The political sociologist believes the interdisciplinary nature of his research and his ability to juggle multiple projects at once – in New Zealand, the Pacific and internationally – help him stand out. “My research spans the topics of security, ethnicity, equity, wellbeing, geopolitics and conflict.

“It encompasses development studies, politics and a whole range of social science areas.
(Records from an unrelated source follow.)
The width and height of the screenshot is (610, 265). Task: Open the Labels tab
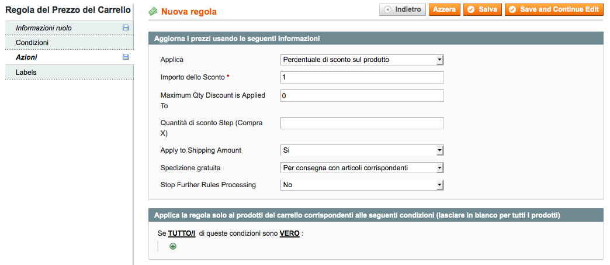(26, 72)
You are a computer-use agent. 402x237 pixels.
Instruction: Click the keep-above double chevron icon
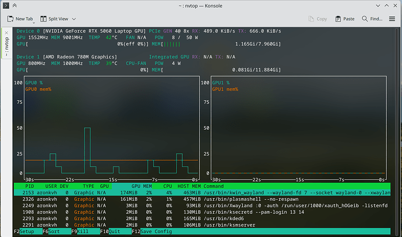coord(15,5)
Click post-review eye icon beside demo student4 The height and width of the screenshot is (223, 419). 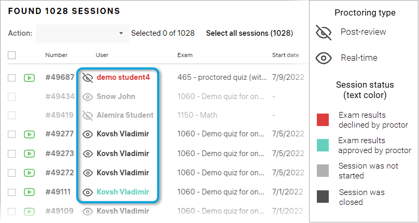click(88, 77)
I’m very focused on building relationships, both within New Zealand and internationally.”

He was a recipient of the Fulbright Senior Scholar Award in 2017 and the co-winner of the 2019 UC Research Medal.

Recently, he led the world’s largest-ever research project on ethnicity – The Palgrave Handbook of Ethnicity – which involved a global team of about 150 scholars and is more than 2000 pages long.

As Chair of the International Political Science Association’s research committee on security, conflict and democratisation, Professor Ratuva co-ordinates research and publications for more than 400 international scholars.

He is also leading a project on social protection and health topics, including Covid-19, for UC and Otago University, a project on food security and wellbeing for UC, and an international project on Covid-19 and global security.

He has written and edited publications on development, conflict, political change, coups, security and nationalism.

“I published three books last year and I hope to publish two more this year and one next year. Writing has always been a passion of mine,” says Professor Ratuva, who is the author of several books including Contested Terrain: Reconceptualising Security in the Pacific (2019) and Politics of preferential development: Trans-global study of ethnic conflict and affirmative action in Fiji, Malaysia and South Africa (2013).

UC Pro-Vice-Chancellor Professor Paul Millar, who nominated Professor Ratuva, describes him as a transformative, interdisciplinary researcher who seeks to understand and ameliorate conflict and deprivation.

“I have rarely encountered an academic with such a facility for collaboration and networking, and such commitment to attempting to understand and positively impact on societies in some of the most stressed parts of the world.”

The Metge Medal was presented to Professor Ratuva at a 2020 Research Honours Aotearoa cocktail event in Christchurch on Thursday night.